Problem to work on: Your reply should be the following data, copied exactly.

Stored data

▽

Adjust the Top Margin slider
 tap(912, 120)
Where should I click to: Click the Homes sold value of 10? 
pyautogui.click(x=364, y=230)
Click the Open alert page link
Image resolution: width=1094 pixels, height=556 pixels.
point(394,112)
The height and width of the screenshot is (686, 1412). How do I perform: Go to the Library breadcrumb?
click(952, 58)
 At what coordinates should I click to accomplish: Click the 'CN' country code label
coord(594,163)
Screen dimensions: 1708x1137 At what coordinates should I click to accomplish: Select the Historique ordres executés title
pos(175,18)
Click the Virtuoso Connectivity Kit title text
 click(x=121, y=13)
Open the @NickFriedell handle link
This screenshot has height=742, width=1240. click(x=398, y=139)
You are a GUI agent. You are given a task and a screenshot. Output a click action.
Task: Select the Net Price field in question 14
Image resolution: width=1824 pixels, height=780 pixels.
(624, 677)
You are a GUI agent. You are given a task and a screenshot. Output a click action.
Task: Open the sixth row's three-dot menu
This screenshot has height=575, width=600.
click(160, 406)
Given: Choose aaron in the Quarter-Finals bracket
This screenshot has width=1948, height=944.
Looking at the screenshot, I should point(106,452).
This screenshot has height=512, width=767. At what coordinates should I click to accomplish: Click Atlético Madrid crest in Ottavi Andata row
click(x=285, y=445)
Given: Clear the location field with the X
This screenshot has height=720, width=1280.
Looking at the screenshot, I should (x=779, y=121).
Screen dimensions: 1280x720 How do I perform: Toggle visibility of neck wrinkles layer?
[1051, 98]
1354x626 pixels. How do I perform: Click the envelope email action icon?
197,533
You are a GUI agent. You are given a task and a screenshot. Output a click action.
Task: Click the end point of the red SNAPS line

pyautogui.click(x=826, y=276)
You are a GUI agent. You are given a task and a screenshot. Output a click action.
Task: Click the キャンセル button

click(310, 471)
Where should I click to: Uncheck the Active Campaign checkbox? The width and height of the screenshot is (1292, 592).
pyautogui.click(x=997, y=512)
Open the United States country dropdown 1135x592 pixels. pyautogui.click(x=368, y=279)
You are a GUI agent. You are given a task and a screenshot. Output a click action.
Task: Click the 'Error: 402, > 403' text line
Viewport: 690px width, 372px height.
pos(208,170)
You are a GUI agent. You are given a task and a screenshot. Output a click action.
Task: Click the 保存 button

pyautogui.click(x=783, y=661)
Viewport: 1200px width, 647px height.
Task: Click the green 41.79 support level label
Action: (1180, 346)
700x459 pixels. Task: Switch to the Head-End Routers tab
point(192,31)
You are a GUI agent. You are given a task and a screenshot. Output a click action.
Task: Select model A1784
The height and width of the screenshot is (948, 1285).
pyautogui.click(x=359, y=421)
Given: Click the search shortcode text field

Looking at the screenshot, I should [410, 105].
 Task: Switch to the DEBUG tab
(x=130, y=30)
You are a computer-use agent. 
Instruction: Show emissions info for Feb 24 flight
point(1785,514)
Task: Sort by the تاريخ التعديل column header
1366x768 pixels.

△

Result of this task:
Adjust the Top Margin slider
 tap(912, 120)
Where should I click to: Click the Homes sold value of 10? 
pyautogui.click(x=364, y=230)
Click the Open alert page link
Image resolution: width=1094 pixels, height=556 pixels.
point(394,112)
The height and width of the screenshot is (686, 1412). How do I perform: Go to the Library breadcrumb?
click(952, 58)
 At what coordinates should I click to accomplish: Click the 'CN' country code label
coord(594,163)
Screen dimensions: 1708x1137 At what coordinates should I click to accomplish: Select the Historique ordres executés title
pos(175,18)
Click the Virtuoso Connectivity Kit title text
 click(x=121, y=13)
Open the @NickFriedell handle link
This screenshot has height=742, width=1240. click(x=398, y=139)
You are a GUI agent. You are given a task and a screenshot. Output a click action.
Task: Select the Net Price field in question 14
Image resolution: width=1824 pixels, height=780 pixels.
(624, 677)
You are a GUI agent. You are given a task and a screenshot. Output a click action.
Task: Open the sixth row's three-dot menu
This screenshot has height=575, width=600.
click(160, 406)
Given: Choose aaron in the Quarter-Finals bracket
This screenshot has width=1948, height=944.
Looking at the screenshot, I should point(106,452).
This screenshot has height=512, width=767. At what coordinates should I click to accomplish: Click Atlético Madrid crest in Ottavi Andata row
click(x=285, y=445)
Given: Clear the location field with the X
This screenshot has height=720, width=1280.
Looking at the screenshot, I should (x=779, y=121).
Screen dimensions: 1280x720 How do I perform: Toggle visibility of neck wrinkles layer?
[1051, 98]
1354x626 pixels. How do I perform: Click the envelope email action icon?
197,533
You are a GUI agent. You are given a task and a screenshot. Output a click action.
Task: Click the end point of the red SNAPS line

pyautogui.click(x=826, y=276)
You are a GUI agent. You are given a task and a screenshot. Output a click action.
Task: Click the キャンセル button

click(310, 471)
Where should I click to: Uncheck the Active Campaign checkbox? The width and height of the screenshot is (1292, 592).
pyautogui.click(x=997, y=512)
Open the United States country dropdown 1135x592 pixels. pyautogui.click(x=368, y=279)
You are a GUI agent. You are given a task and a screenshot. Output a click action.
Task: Click the 'Error: 402, > 403' text line
Viewport: 690px width, 372px height.
pos(208,170)
You are a GUI agent. You are given a task and a screenshot. Output a click action.
Task: Click the 保存 button

pyautogui.click(x=783, y=661)
Viewport: 1200px width, 647px height.
Task: Click the green 41.79 support level label
Action: (1180, 346)
700x459 pixels. Task: Switch to the Head-End Routers tab
point(192,31)
You are a GUI agent. You are given a task and a screenshot. Output a click action.
Task: Select model A1784
The height and width of the screenshot is (948, 1285).
pyautogui.click(x=359, y=421)
Given: Click the search shortcode text field

Looking at the screenshot, I should [410, 105].
 Task: Switch to the DEBUG tab
(x=130, y=30)
You are a computer-use agent. 
Instruction: Show emissions info for Feb 24 flight
point(1785,514)
Task: Sort by the تاريخ التعديل column header
1366x768 pixels.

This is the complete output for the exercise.